No percurso teórico-metodológico da presente pesquisa, concordamos
que, ao optarmos pelas fontes documentais, sejam estas de forma oral e/ou
escrita, podemos estar contribuindo para construção da memória
dos movimentos sociais pelo direito è educação no
município de São Gonçalo, considerando que a dispersão
e/ou o não registro destas memórias podem levar ao silenciamento
e apagamento das lutas populares pelo direito a se viver uma vida digna,
destituindo os movimentos populares do seu papel como protagonistas da
própria História de São Gonçalo.
Inspirados em Queiroz (1976), consideramos ser o uso das fontes documentais
material qualitativo para a obtenção de informação
e expressões que nos permitem captar situações, comportamentos,
opiniões e valores de uma realidade social.

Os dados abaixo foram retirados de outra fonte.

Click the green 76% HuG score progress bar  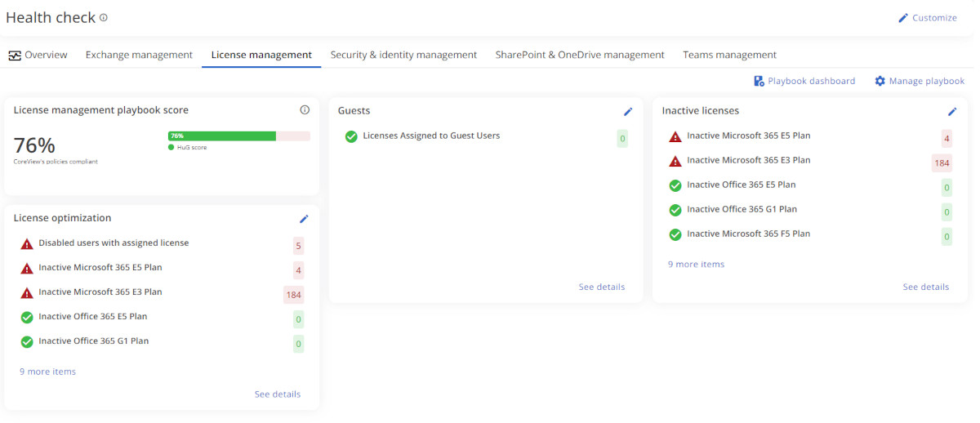click(x=222, y=136)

Desse modo, vimos construindo instrumentos de coleta e análise
de dados que têm nos permitido avaliar e analisar a universalização
do direito à educação, expansão da oferta
de matrículas para os jovens e adultos gonçalense, evasão
e repetência, analfabetismo, políticas de currículo,
de formação de professores, financiamento, dentre outros.

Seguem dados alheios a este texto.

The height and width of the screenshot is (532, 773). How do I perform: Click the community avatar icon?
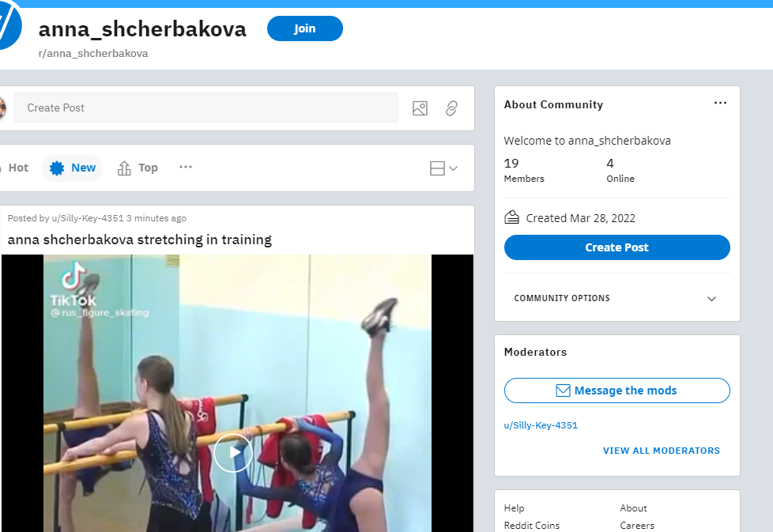point(7,25)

Em nossas buscas por fontes escritas documentais, privilegiamos o levantamento
de materiais impressos sobre a luta pelo direito à educação,
com um olhar voltado para a década de 1980, do século XX,
e o movimento em torno da elaboração do Plano Municipal
de São Gonçalo laborado entre o período de 2003-2004,
do presente século.
Os motivos relacionados a escolha destes períodos e contextos,
devem-se ao fato de , primeiramente, observamos ter sido a década
de 1980 um dos mais férteis períodos vividos pelos movimentos
sociais comunitários, não somente em São Gonçalo,
mas também, em outros municípios brasileiros na luta pelo
direito à educação, considerando que este direito,
responsabilizado como dever do Estado, será legitimado na Constituição
Federal de 1988.
Em relação ao período compreendido entre 2003-2004,
por entendermos que as lutas contemporâneas pelo direito à
educação vêm sendo dinamizadas, considerando que,
na última década do século passado, temos observado
uma progressiva municipalização do ensino fundamental em
função das diretrizes do governo federal quando este passa
assumir a descentralização como um dos princípios
das políticas educacionais, forjando outros espaços reivindicatórios
através de ações tensionadas entre o poder local
e instituições e /ou movimentos organizados da sociedade
civil.
Breves reflexões sobre os movimentos associativos
de moradores em São Gonçalo e a luta pelo direito à
educação.
É importante destacar que o (re)surgimento dos
movimentos associativos irão ser intensificados em decorrência
da criação de novos laços de solidariedade, entre
os quais se encontram as associações de moradores, como
locus de oposição e luta, impulsionados pelo autoritarismo
do governo militar, entre as décadas de 1960 a 1980, bem como pelo
agravamento das desigualdades existentes no cotidiano das grandes metrópoles
brasileiras.
Em início da década de 1980, Jacobi e Nunes (1983) assinalavam
que tais desigualdades desencadearam um quadro de reivindicações
populares que se alterava, cuja marca principal eram as manifestações
e ações diretas dos grupos organizados ou não, dirigindo
críticas ao uso clientelista da máquina estatal em relação
ao atendimento das demandas sociais.
Pode-se, então, inferir que os desdobramentos em torno da autonomia
e controle das ações do Estado dependeriam da capacidade
dos movimentos sociais de se organizarem e se mobilizarem, conferindo
a estes o controle das demandas realizadas, vindo a favorecer a ampliação
de outras políticas públicas sociais com vistas à
inserção das classes populares nas instâncias de deliberação
e orientação das reivindicações a serem atendidas.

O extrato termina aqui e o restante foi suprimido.